Dataset extract:
- - - - - - -

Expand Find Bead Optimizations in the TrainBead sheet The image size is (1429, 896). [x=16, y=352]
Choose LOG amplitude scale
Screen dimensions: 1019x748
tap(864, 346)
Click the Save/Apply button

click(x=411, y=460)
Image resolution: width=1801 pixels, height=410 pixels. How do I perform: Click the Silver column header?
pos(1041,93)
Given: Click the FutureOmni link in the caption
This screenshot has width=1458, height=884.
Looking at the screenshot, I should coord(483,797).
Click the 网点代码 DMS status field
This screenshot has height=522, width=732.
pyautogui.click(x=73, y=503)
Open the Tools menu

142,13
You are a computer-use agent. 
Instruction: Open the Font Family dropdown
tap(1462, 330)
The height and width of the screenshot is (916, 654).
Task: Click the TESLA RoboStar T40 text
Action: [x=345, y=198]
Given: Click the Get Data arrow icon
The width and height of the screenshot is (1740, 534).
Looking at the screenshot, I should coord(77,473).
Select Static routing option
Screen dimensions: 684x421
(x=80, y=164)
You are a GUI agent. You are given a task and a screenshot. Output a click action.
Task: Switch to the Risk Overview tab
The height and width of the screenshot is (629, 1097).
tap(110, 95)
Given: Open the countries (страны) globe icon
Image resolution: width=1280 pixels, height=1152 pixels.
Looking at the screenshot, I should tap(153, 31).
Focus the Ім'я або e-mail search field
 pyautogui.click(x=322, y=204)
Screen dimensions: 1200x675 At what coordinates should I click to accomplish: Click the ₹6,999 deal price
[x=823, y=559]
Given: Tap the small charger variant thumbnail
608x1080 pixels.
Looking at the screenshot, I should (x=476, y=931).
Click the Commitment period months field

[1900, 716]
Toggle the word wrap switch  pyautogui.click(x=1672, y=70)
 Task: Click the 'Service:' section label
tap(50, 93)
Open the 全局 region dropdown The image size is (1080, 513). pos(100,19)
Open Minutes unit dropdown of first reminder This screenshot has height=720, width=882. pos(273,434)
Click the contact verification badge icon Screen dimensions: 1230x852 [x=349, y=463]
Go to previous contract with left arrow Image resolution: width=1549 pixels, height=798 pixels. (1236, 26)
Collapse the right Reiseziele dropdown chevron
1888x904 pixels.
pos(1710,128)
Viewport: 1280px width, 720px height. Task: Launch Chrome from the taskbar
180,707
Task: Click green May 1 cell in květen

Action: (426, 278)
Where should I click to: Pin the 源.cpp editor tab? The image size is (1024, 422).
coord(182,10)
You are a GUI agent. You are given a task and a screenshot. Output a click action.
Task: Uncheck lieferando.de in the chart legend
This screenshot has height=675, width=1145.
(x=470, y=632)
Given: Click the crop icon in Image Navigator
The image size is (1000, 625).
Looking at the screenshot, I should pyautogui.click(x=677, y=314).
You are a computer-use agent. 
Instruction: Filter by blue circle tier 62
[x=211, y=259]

- - - - - - -

Exercise goal:
What is needed is a verbatim copy of the data, complete from first line to last.

Response to this task:
Expand Find Bead Optimizations in the TrainBead sheet The image size is (1429, 896). [x=16, y=352]
Choose LOG amplitude scale
Screen dimensions: 1019x748
tap(864, 346)
Click the Save/Apply button

click(x=411, y=460)
Image resolution: width=1801 pixels, height=410 pixels. How do I perform: Click the Silver column header?
pos(1041,93)
Given: Click the FutureOmni link in the caption
This screenshot has width=1458, height=884.
Looking at the screenshot, I should coord(483,797).
Click the 网点代码 DMS status field
This screenshot has height=522, width=732.
pyautogui.click(x=73, y=503)
Open the Tools menu

142,13
You are a computer-use agent. 
Instruction: Open the Font Family dropdown
tap(1462, 330)
The height and width of the screenshot is (916, 654).
Task: Click the TESLA RoboStar T40 text
Action: [x=345, y=198]
Given: Click the Get Data arrow icon
The width and height of the screenshot is (1740, 534).
Looking at the screenshot, I should coord(77,473).
Select Static routing option
Screen dimensions: 684x421
(x=80, y=164)
You are a GUI agent. You are given a task and a screenshot. Output a click action.
Task: Switch to the Risk Overview tab
The height and width of the screenshot is (629, 1097).
tap(110, 95)
Given: Open the countries (страны) globe icon
Image resolution: width=1280 pixels, height=1152 pixels.
Looking at the screenshot, I should tap(153, 31).
Focus the Ім'я або e-mail search field
 pyautogui.click(x=322, y=204)
Screen dimensions: 1200x675 At what coordinates should I click to accomplish: Click the ₹6,999 deal price
[x=823, y=559]
Given: Tap the small charger variant thumbnail
608x1080 pixels.
Looking at the screenshot, I should (x=476, y=931).
Click the Commitment period months field

[1900, 716]
Toggle the word wrap switch  pyautogui.click(x=1672, y=70)
 Task: Click the 'Service:' section label
tap(50, 93)
Open the 全局 region dropdown The image size is (1080, 513). pos(100,19)
Open Minutes unit dropdown of first reminder This screenshot has height=720, width=882. pos(273,434)
Click the contact verification badge icon Screen dimensions: 1230x852 [x=349, y=463]
Go to previous contract with left arrow Image resolution: width=1549 pixels, height=798 pixels. (1236, 26)
Collapse the right Reiseziele dropdown chevron
1888x904 pixels.
pos(1710,128)
Viewport: 1280px width, 720px height. Task: Launch Chrome from the taskbar
180,707
Task: Click green May 1 cell in květen

Action: (426, 278)
Where should I click to: Pin the 源.cpp editor tab? The image size is (1024, 422).
coord(182,10)
You are a GUI agent. You are given a task and a screenshot. Output a click action.
Task: Uncheck lieferando.de in the chart legend
This screenshot has height=675, width=1145.
(x=470, y=632)
Given: Click the crop icon in Image Navigator
The image size is (1000, 625).
Looking at the screenshot, I should pyautogui.click(x=677, y=314).
You are a computer-use agent. 
Instruction: Filter by blue circle tier 62
[x=211, y=259]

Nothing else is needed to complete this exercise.